People keep saying that, but I wouldn't be so sure. From an earlier comment of
mine (edited for clarity/formatting):

Most recent study of methane flux/storage in the East Siberian Arctic Shelf:
[1]

Arctic temperatures are estimated to rise 1.9x compared to global average: [2]

During Holocene Climate Optimum (the warmest period in human history) the
arctic is estimated to have been 4-6C warmer than baseline (yearly average):
[3]

That's not all that much. We're now already at 400ppm CO2, and recent
unmitigated projections to 2100 (538ppm) simulate an arctic yearly average of
~ plus 8C [4].

And that most probably doesn't take a positive methane feedback loop into
account. This is a significant gamble.
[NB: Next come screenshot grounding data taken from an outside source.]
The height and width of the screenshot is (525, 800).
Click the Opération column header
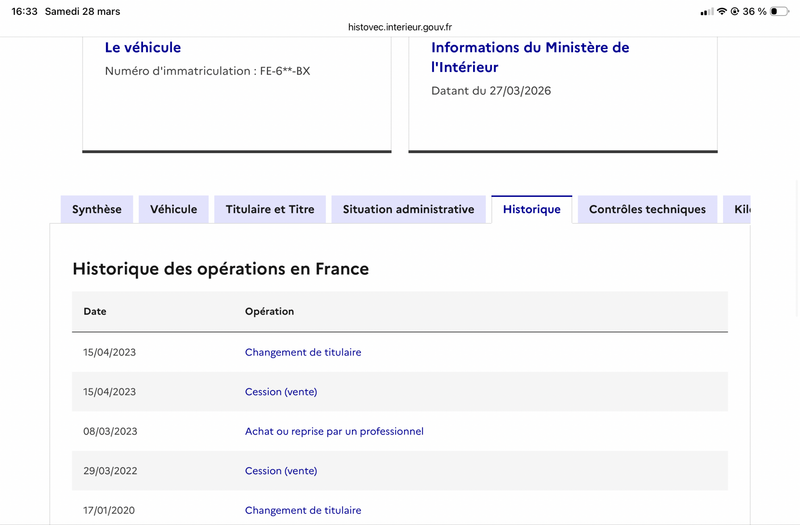pos(269,311)
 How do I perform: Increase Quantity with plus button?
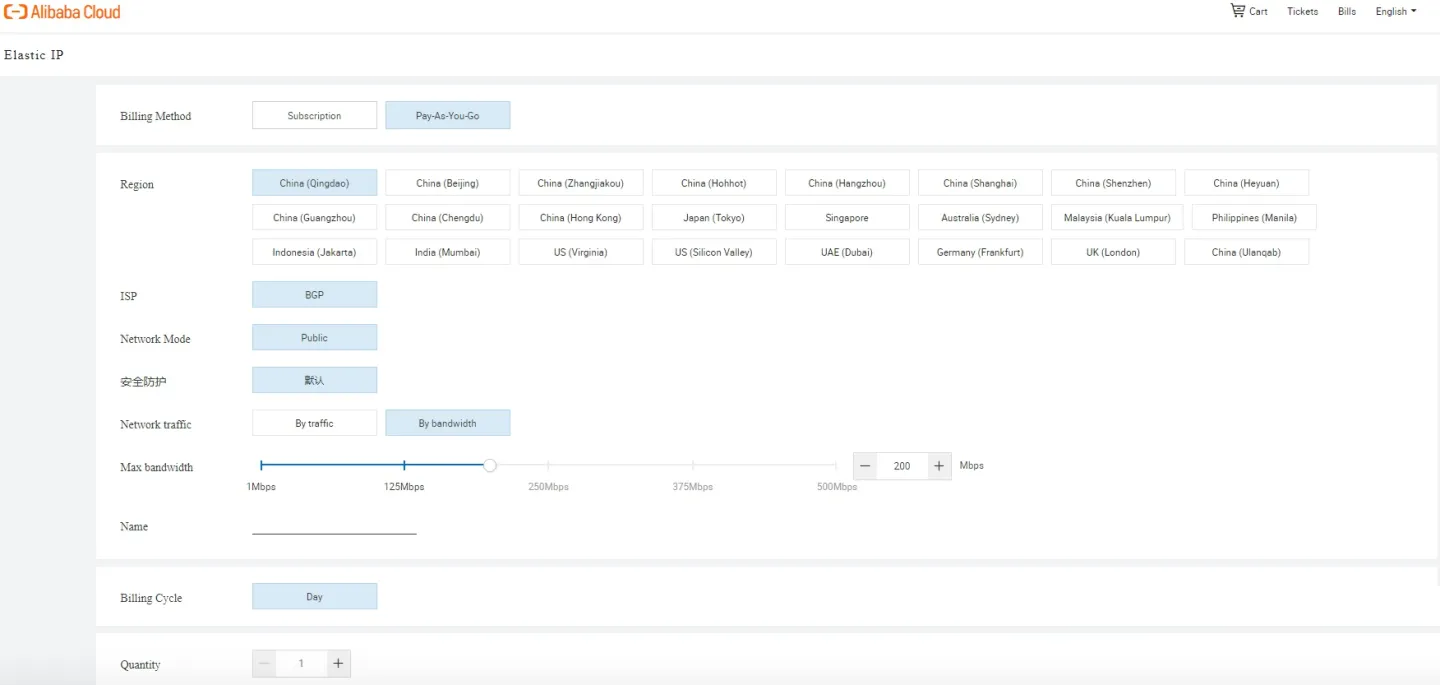pos(338,663)
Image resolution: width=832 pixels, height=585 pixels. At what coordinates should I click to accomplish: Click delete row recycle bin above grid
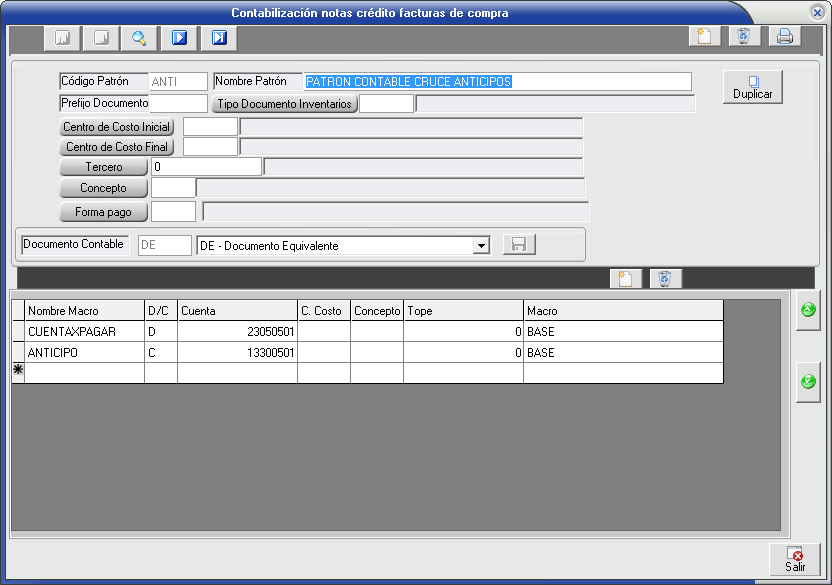point(665,279)
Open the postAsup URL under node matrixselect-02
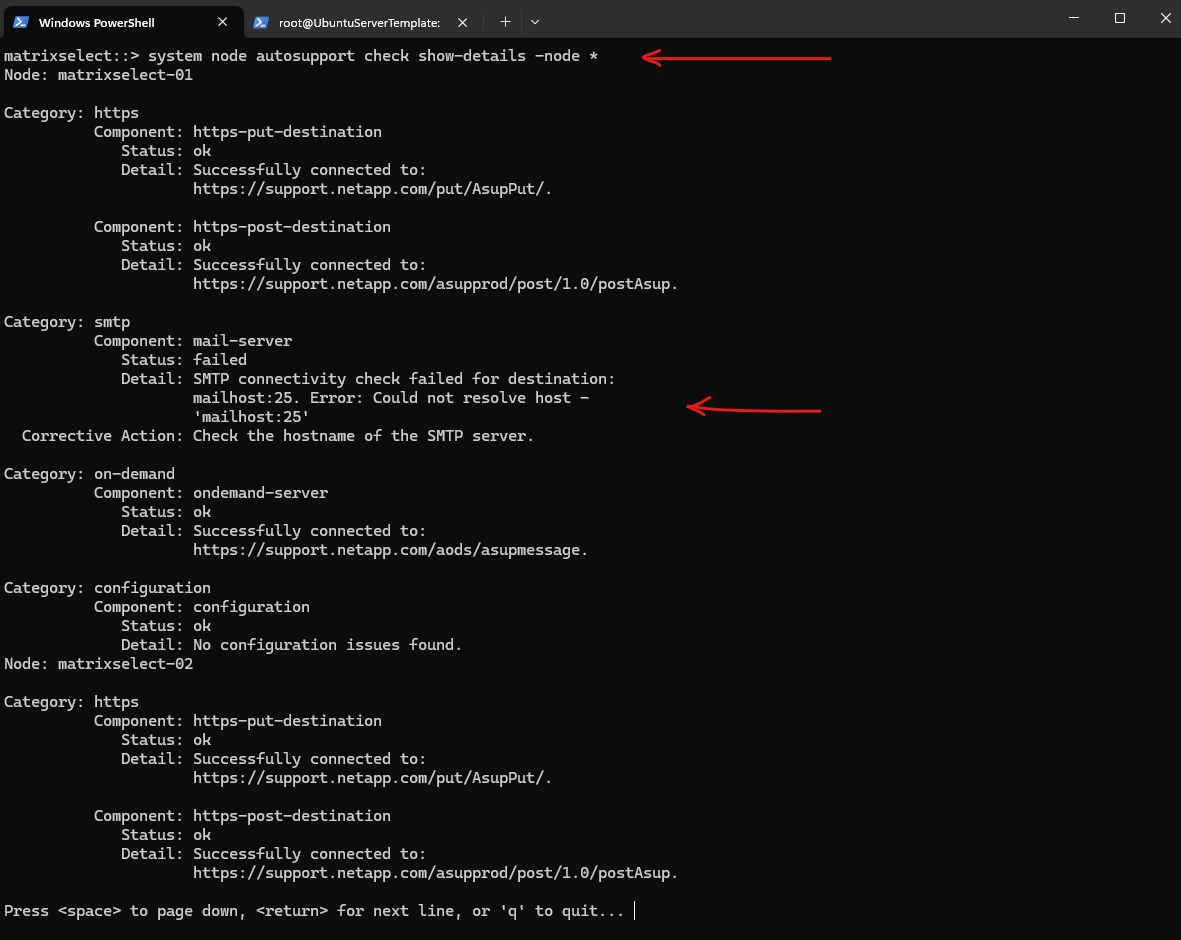1181x940 pixels. coord(435,873)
The Paleocene–Eocene Thermal Maximum
boundary showed a global average warming of 5C, mostly from arctic methane _at
a time where there wasn 't even a large ice shelf_, so with significantly
lower capacity [5].

We can only guess what a global average temperature increase of 13C could do
to the ecosystem that's currently feeding 7B people.

[1]
[http://rsta.royalsocietypublishing.org/content/373/2052/2014...](http://rsta.royalsocietypublishing.org/content/373/2052/20140451)

[2]
[http://onlinelibrary.wiley.com/doi/10.1029/2005GL025244/full](http://onlinelibrary.wiley.com/doi/10.1029/2005GL025244/full)

[3]
[https://epic.awi.de/38441/1/Beierlein_2015_Holocene_page1.pd...](https://epic.awi.de/38441/1/Beierlein_2015_Holocene_page1.pdf)

[4] [http://climatenewsnetwork.net/arctic-is-set-to-
reach-13c-by-...](http://climatenewsnetwork.net/arctic-is-set-to-
reach-13c-by-2100/)

[5]
[https://en.wikipedia.org/wiki/Paleocene–Eocene_Thermal_Maxim...](https://en.wikipedia.org/wiki/Paleocene–Eocene_Thermal_Maximum)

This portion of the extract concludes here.